Никакие расходы (ведь не личные деньги, а казенные, государственные!) не помешают Лесючевскому вновь и вновь задержать выход книги или отменить его навсегда. Даже у К. Горбунова, с его скрытой претензией на принадлежность к литературной элите, даже у М. М. Корнева, словно бы случайно оказавшегося на ниве литературной, были свои пристрастия, привязанности, живое чувство долга; Лесючевский весь был недремлющий расчет, холодное лавирование, готовность предать. Ничего общего с Чагиным. Петр Иванович не вписывался в новые времена: перестав быть хозяином «дела», он вынужденно запутывал простейшее; хотел добра, но не справлялся с ситуацией; мучительно ждал минуты, когда можно будет, окончив день, бежать из оказенившегося издательства. Лесючевский весь, до последней клетки, был слит с пафосом оказенивания, был его певцом, все теснее увязывал каждый свой шаг не только с начальством Союза писателей, но и со Старой площадью.

Вынужденное бездействие, невозможность заглянуть за стены ленинградской типографии, убедиться, что набор книги не остановлен телеграммой из Москвы, обреченные и почти бестревожные мысли, что вот с сегодняшней или завтрашней почтой придет выписка из решения секретариата СП СССР об исключении меня из Союза писателей, — вот чем были наполнены дни.
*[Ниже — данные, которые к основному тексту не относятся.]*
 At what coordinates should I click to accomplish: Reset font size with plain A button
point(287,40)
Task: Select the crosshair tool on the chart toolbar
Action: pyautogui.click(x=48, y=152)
Поразительно, но подобный приговор из секретариата СП СССР не показался бы мне чудовищной несправедливостью — ведь романа нет, а другие мои книги и полунаучные работы — театроведение, которому я давно изменил.
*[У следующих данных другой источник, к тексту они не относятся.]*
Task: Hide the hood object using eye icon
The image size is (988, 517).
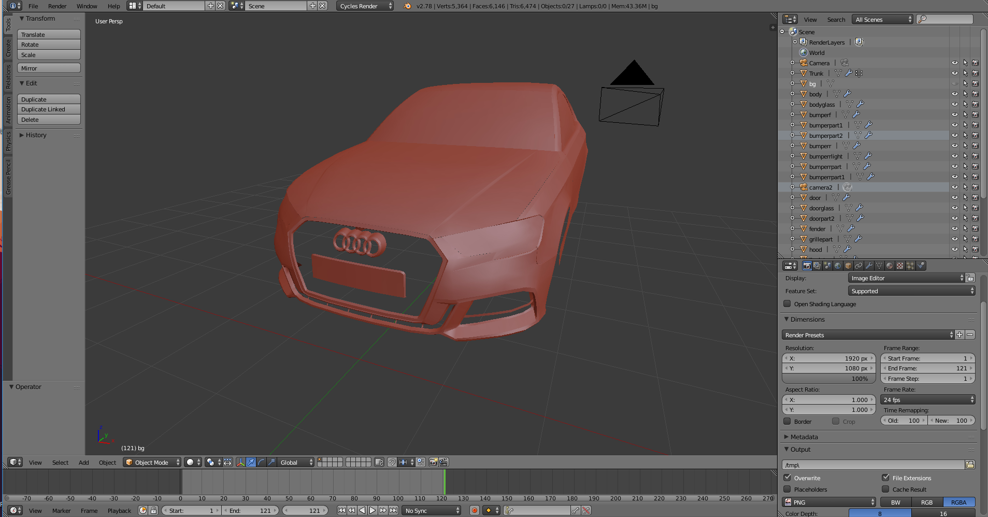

Так снова и снова, уже написав объемистую книгу и зная (нет, не зная, скорее чувствуя), что я мог бы писать и не совсем чужд литературе, я как бы внутренне снова примеривался к отъезду, к провинции, к какому-нибудь другому труду, который дал бы хлеб семье. Только не завлитом, только не в театр — здесь разочарование было сокрушительным.
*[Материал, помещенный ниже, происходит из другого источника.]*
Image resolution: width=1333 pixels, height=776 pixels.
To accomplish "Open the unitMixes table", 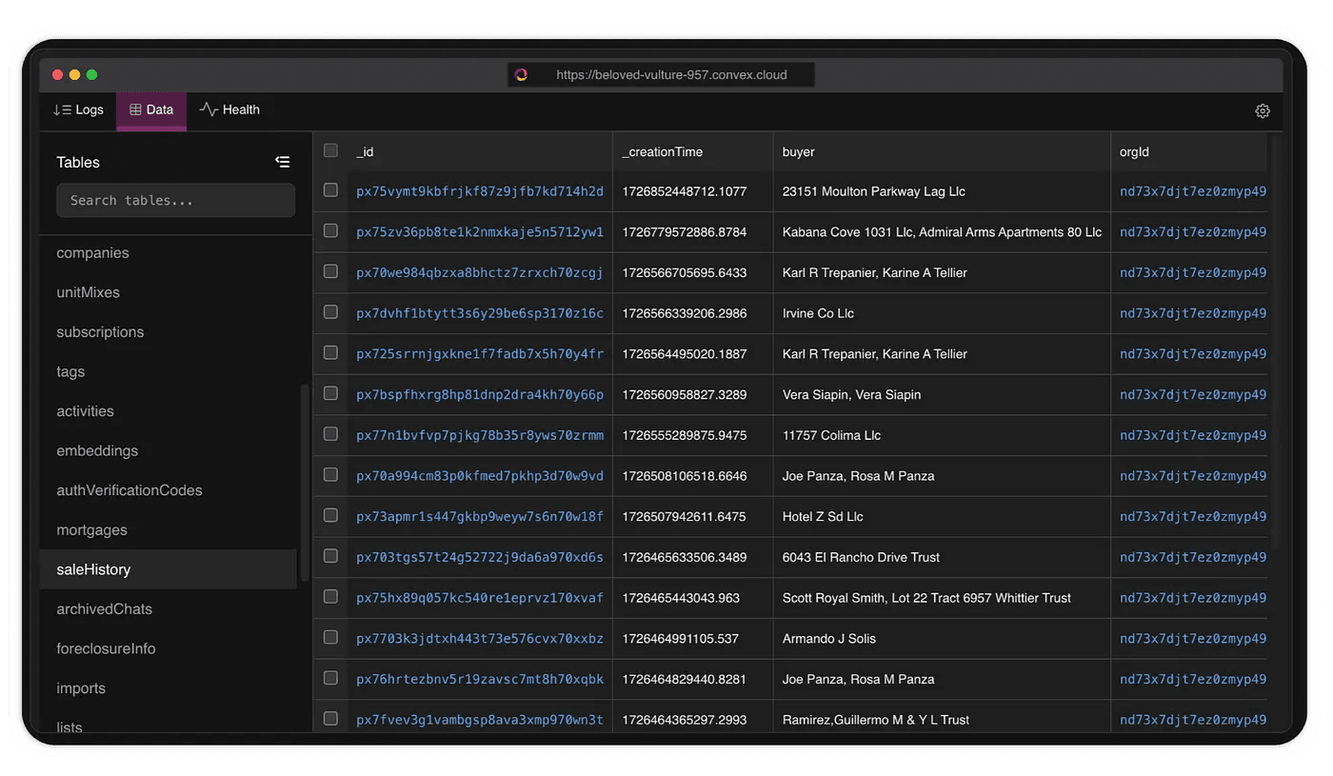I will [x=88, y=292].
Меня вывела из оцепенения телеграмма: умерла сестра. Только что врачи пообещали ей жизнь, даже позволили выйти в больничный парк, посидеть под нежарким солнцем ранней весны, и вдруг стремительно развивающийся отек легких и в два дня — смерть.

В Киеве, куда я помчался, все представилось в новом, жестоко обнаженном свете: сдержанная печаль ее мужа, давно отдалившегося от нее, хоронившего скорее собственную молодость, красивую и некогда общую у них, и скорбь сослуживцев сестры, плачущих, потрясенных так, будто именно они потеряли самого близкого человека…

А мы снова оставались без жилья, «лимит милосердия» исчерпан. Борис Костюковский и так сделал для нас невозможное, но подошли сроки, назначенные жизнью. Шуре с сыном и дочерью пришлось уехать из Иркутска в Москву, в квартиру, где они так надолго приютили нас.

Кто-то из киевских друзей рассказал мне после похорон сестры о Ходорове на Днепре, выше Канева, — о тамошней дешевизне, о старице и плавнях на ходоровском левобережье, и у меня созрело решение уехать туда на лето, убежать, оборвать все, уехать с девочками, с матерью, с пятилетней дочерью умершей сестры, вознестись в Ходоровский рай, а вместе с тем и в неизвестность.

Спустя годы я придаю какую-то систему событиям тех дней, а тогда было смятение, горечь, шаткость любого из житейских вариантов.